96. The cosmos contains the fourteen worlds and all the living beings suited to each world.

97. If we abstract from the cosmos the existence which underlies it, all the worlds and all objects are reduced to a mere illusory appearance. What does it matter even if they still continue to appear ?

98. When a deep impression has been created in the mind about the elements and their derivatives and Maya being of the same category (viz., of non-existence), the understanding of the real entity as non-dual will never be subverted.

99. When the Reality has been comprehended as non-dual and the world of duality has been differentiated, their pragmatic action (however) will continue as before.

100. The followers of Sankhya, Vaisesika, the Buddhist and other schools have established with quite an array of arguments (the real nature of) the multiplicity in the universe. Let them have these. We have no quarrel with them. (In the pragmatic world we too accept them all.)

101. There are philosophers who, holding an opposite view, disregard the real non-dual entity. That does not harm us, who (following the Veda, reason and experience, are convinced of our own unshakable position and therefore) have no regard for their conclusion.

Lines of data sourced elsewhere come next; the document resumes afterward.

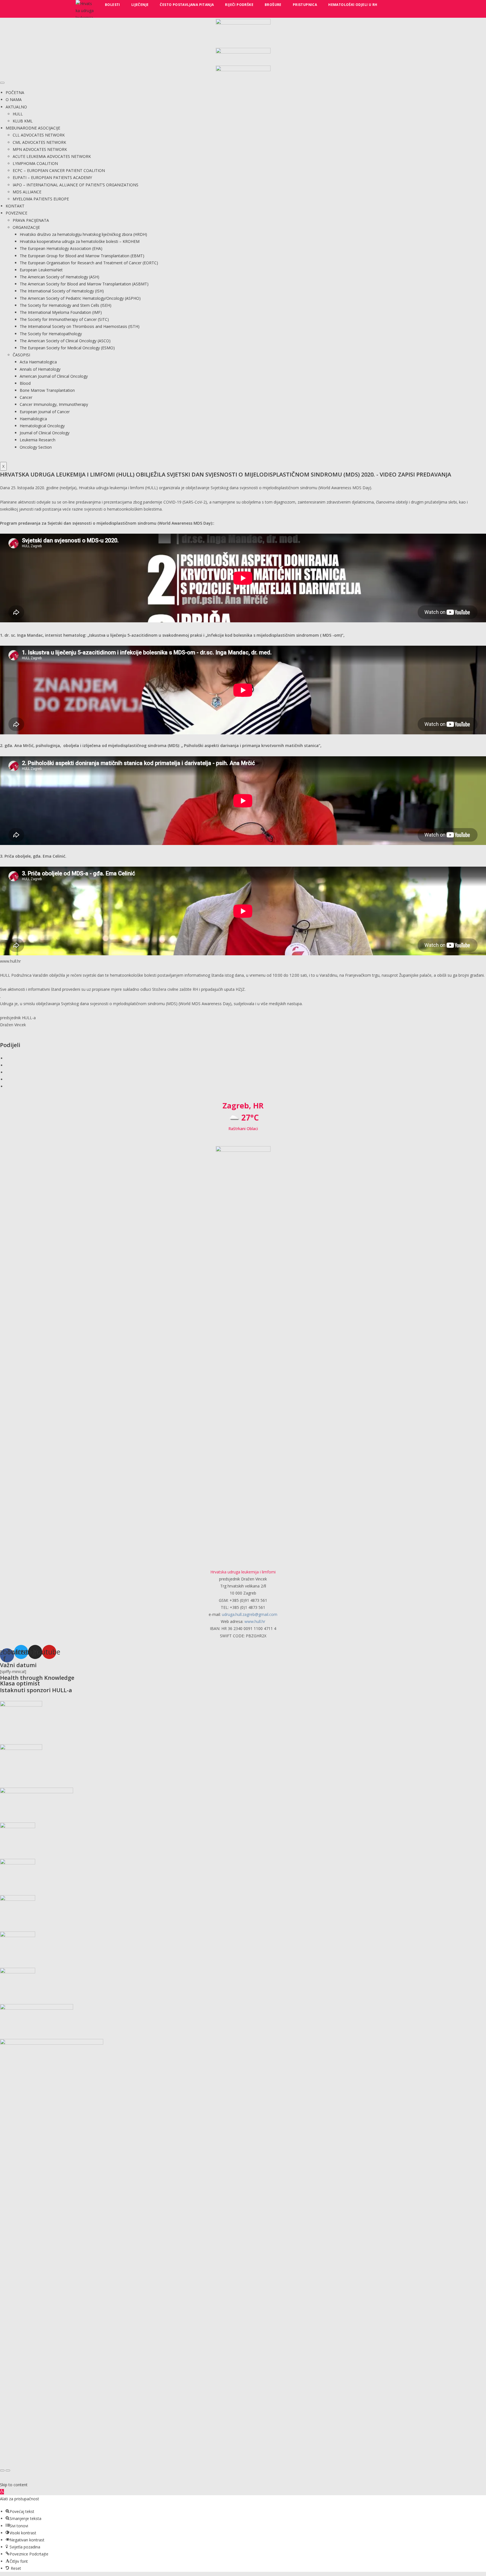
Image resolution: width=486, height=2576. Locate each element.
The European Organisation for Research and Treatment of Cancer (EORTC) (89, 262)
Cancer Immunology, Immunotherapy (54, 404)
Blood (25, 383)
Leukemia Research (37, 439)
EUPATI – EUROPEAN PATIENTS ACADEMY (52, 177)
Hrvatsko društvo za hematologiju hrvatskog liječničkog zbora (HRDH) (83, 234)
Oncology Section (36, 447)
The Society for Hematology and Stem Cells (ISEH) (65, 305)
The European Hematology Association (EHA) (61, 248)
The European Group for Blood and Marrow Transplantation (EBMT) (82, 255)
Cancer (26, 397)
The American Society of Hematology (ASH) (59, 276)
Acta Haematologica (38, 362)
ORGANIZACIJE (26, 227)
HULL (18, 114)
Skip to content (14, 2484)
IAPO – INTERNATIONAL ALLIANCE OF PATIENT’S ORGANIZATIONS (75, 184)
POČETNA (15, 92)
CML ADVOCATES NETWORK (39, 142)
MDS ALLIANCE (27, 191)
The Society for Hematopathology (51, 333)
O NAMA (14, 99)
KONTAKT (15, 206)
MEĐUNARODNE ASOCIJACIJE (33, 128)
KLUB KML (23, 121)
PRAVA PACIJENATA (31, 220)
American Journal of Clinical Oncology (54, 376)
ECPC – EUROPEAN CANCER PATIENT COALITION (59, 170)
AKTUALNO (16, 106)
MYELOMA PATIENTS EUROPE (41, 199)
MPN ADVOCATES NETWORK (40, 149)
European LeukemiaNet (41, 269)
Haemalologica (33, 418)
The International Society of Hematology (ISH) (62, 291)
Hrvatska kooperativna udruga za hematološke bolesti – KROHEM (80, 241)
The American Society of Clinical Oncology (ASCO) (65, 340)
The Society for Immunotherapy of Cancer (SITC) (64, 319)
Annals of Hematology (40, 369)
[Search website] (390, 4)
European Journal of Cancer (45, 411)
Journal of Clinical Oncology (44, 432)
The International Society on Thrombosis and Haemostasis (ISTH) (80, 326)
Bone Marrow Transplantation (47, 390)
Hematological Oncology (42, 425)
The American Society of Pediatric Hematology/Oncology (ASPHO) (80, 298)
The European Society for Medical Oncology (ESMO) (67, 347)
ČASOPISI (21, 354)
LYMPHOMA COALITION (35, 163)
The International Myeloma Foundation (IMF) (61, 312)
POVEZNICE (16, 213)
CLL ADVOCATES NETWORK (39, 135)
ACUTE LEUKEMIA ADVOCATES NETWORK (52, 156)
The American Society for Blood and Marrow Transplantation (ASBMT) (84, 284)
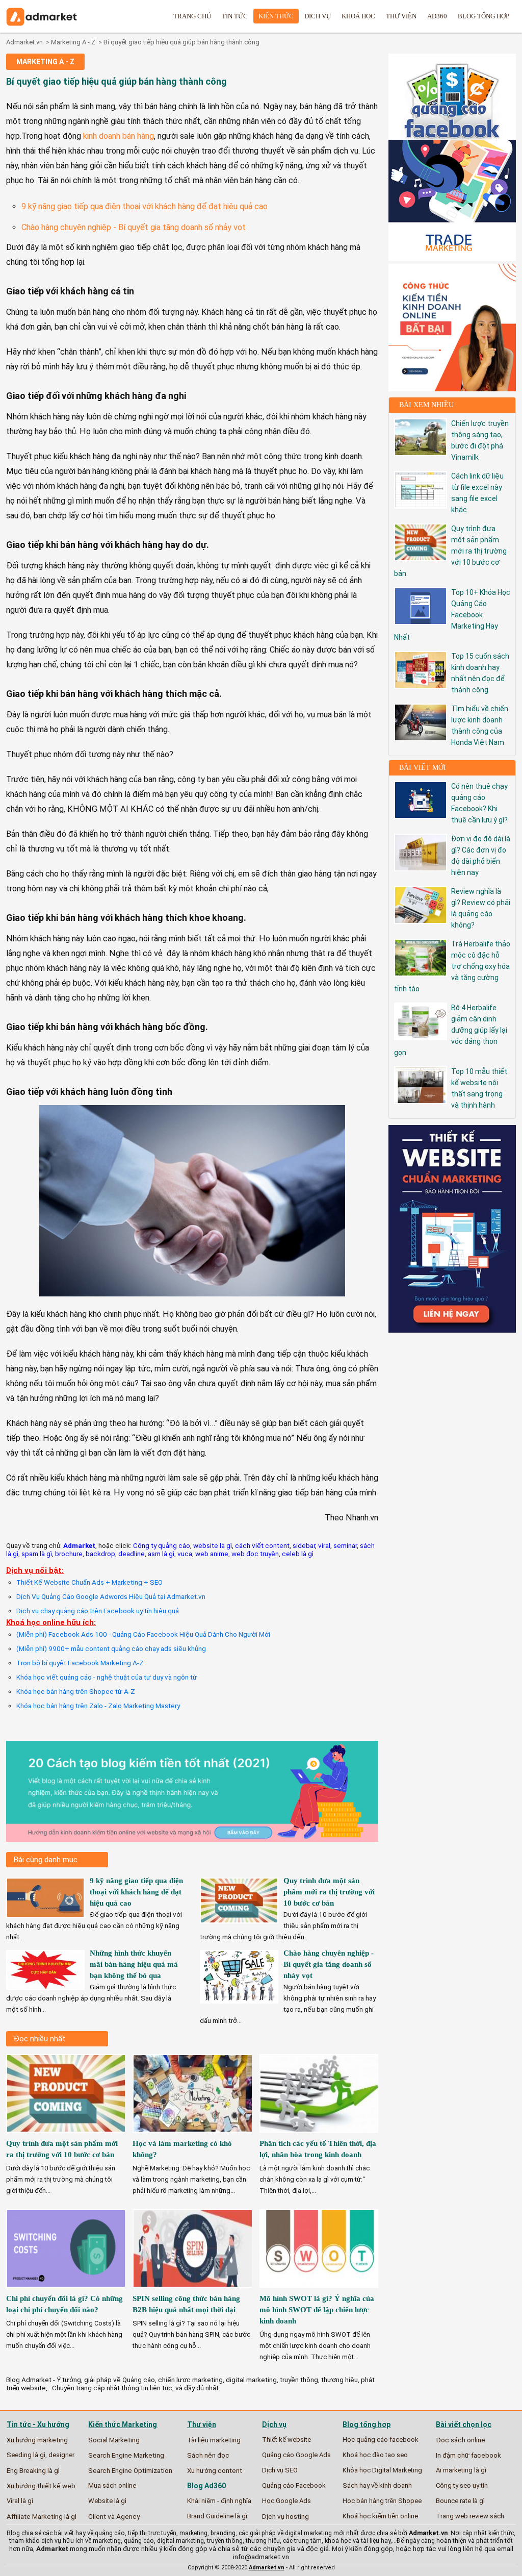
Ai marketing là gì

102. When the intellect disregards the notions of duality, it becomes firmly established in the conception of non-duality. The man who is firmly rooted in the conviction of non-duality is called a Jivanmukta (liberated in life).

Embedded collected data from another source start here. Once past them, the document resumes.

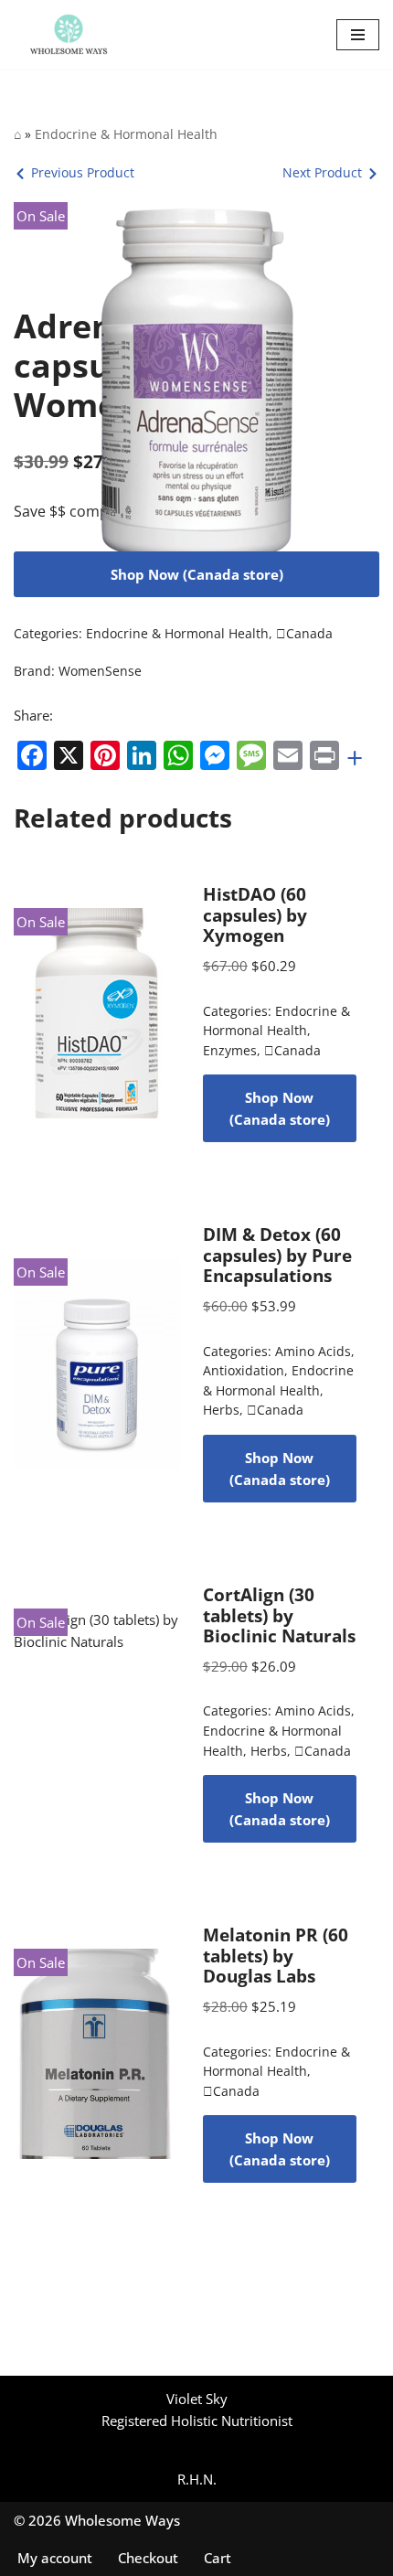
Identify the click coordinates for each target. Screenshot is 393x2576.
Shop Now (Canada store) (197, 574)
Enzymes (230, 1050)
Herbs (221, 1410)
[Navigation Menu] (357, 34)
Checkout (148, 2558)
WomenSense (100, 671)
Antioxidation (243, 1371)
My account (54, 2558)
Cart (217, 2558)
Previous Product (82, 172)
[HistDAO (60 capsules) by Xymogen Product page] (97, 1013)
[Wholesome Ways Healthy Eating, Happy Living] (68, 35)
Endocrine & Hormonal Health (126, 134)
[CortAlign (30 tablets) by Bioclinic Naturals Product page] (97, 1714)
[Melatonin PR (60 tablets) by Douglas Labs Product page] (97, 2054)
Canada (304, 633)
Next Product (322, 172)
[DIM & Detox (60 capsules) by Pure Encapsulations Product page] (97, 1363)
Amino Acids (313, 1351)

103. Sri Krishna says in the Gita: 'This is called having one's being in Brahman, O Partha. None, attaining to this, becomes deluded. Being established therein, even at the last moment, a man attains to oneness with Brahman'.

104. 'At the last moment' means the moment at which the mutual identification of the illusory duality and the one secondless reality is annihilated by differentiating them from each other; nothing else.

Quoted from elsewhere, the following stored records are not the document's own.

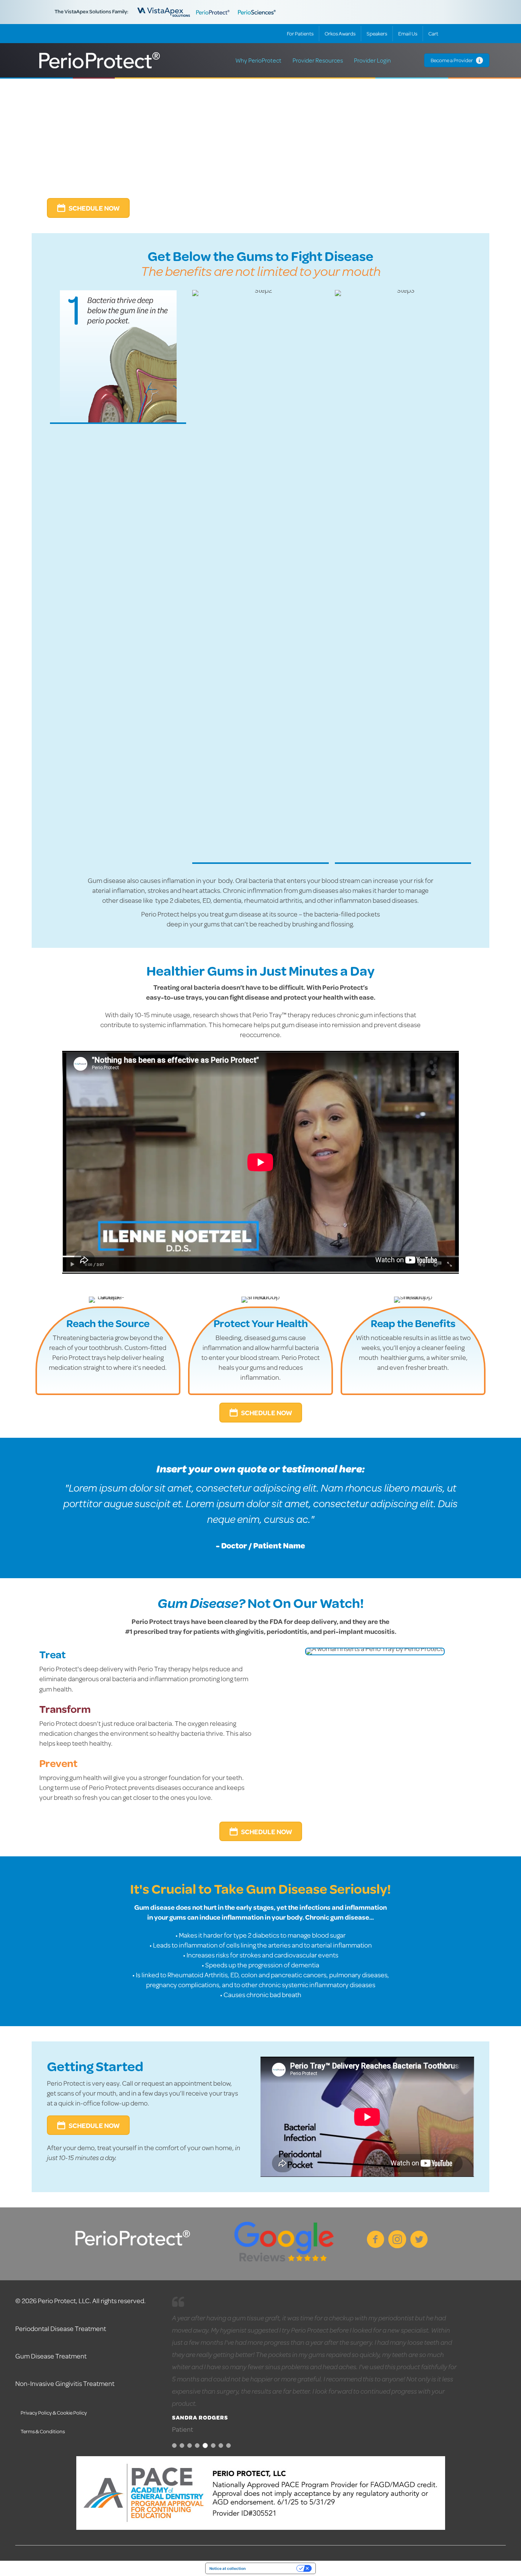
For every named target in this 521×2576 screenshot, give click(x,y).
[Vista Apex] (163, 11)
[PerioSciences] (257, 11)
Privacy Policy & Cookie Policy (54, 2413)
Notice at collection (227, 2568)
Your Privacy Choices (273, 2568)
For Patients (300, 33)
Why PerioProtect (258, 60)
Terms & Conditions (43, 2431)
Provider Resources (318, 60)
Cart (433, 33)
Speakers (377, 33)
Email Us (407, 33)
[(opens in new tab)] (283, 2243)
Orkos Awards (340, 33)
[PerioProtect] (214, 11)
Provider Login (372, 60)
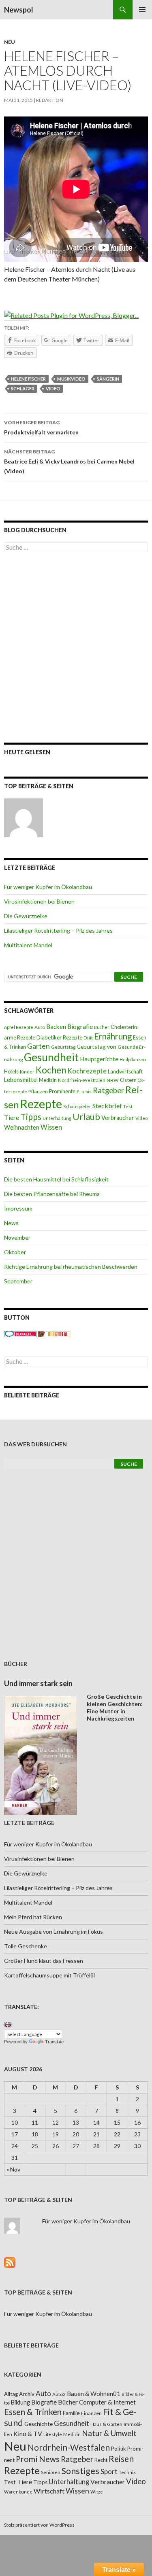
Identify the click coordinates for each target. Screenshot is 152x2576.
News (11, 1222)
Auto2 (59, 2394)
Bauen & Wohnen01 (93, 2393)
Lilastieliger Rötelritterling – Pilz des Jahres (58, 930)
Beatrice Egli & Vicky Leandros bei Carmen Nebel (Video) (69, 461)
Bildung (20, 2402)
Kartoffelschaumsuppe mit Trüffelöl (49, 1975)
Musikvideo (71, 378)
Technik (127, 2472)
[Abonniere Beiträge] (9, 2261)
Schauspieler (77, 1106)
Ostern (128, 1080)
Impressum (18, 1208)
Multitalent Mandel (28, 945)
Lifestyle (52, 2434)
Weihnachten (21, 1127)
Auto (39, 1027)
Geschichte (38, 2423)
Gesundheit (51, 1057)
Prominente (62, 1091)
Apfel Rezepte (18, 1027)
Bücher (101, 1027)
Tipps (30, 1117)
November (17, 1237)
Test (128, 1106)
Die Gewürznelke (25, 915)
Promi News (38, 2459)
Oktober (15, 1252)
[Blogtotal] (54, 1333)
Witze (96, 2491)
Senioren (50, 2472)
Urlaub (86, 1116)
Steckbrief (107, 1105)
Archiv (26, 2394)
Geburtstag (63, 1047)
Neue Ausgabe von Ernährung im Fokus (53, 1931)
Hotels (11, 1072)
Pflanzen (38, 1091)
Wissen (51, 1127)
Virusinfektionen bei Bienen (39, 901)
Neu (9, 42)
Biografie (80, 1026)
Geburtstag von (96, 1046)
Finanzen (91, 2413)
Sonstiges (80, 2471)
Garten (38, 1046)
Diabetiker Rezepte (59, 1037)
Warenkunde (18, 2491)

105. In common parlance the expression 'at the last moment' may mean 'at the last moment of life'. Even at that time, the illusion that is gone does not return.

106. A realised soul is not affected by delusion and it is the same whether he dies healthy or in illness, sitting in meditation or rolling on the ground, conscious or unconscious.

107. The knowledge of the Veda acquired (during the waking condition) is daily forgotten during dream and deep sleep states, but it returns on the morrow. Similar is the case with the knowledge (of Brahman) - it is never lost.

108. The knowledge of Brahman, based on the evidence of the Vedas, is not destroyed unless proved invalid by some stronger evidence; but in fact there is no stronger evidence than the Vedas.

109. Therefore the knowledge of the non-dual Reality (thus) established by the Vedanta is not falsified even at the last moment (whatever interpretation be taken). So the discrimination of the elements (from the non-dual Reality) surely ensures peace abiding or bliss ineffable.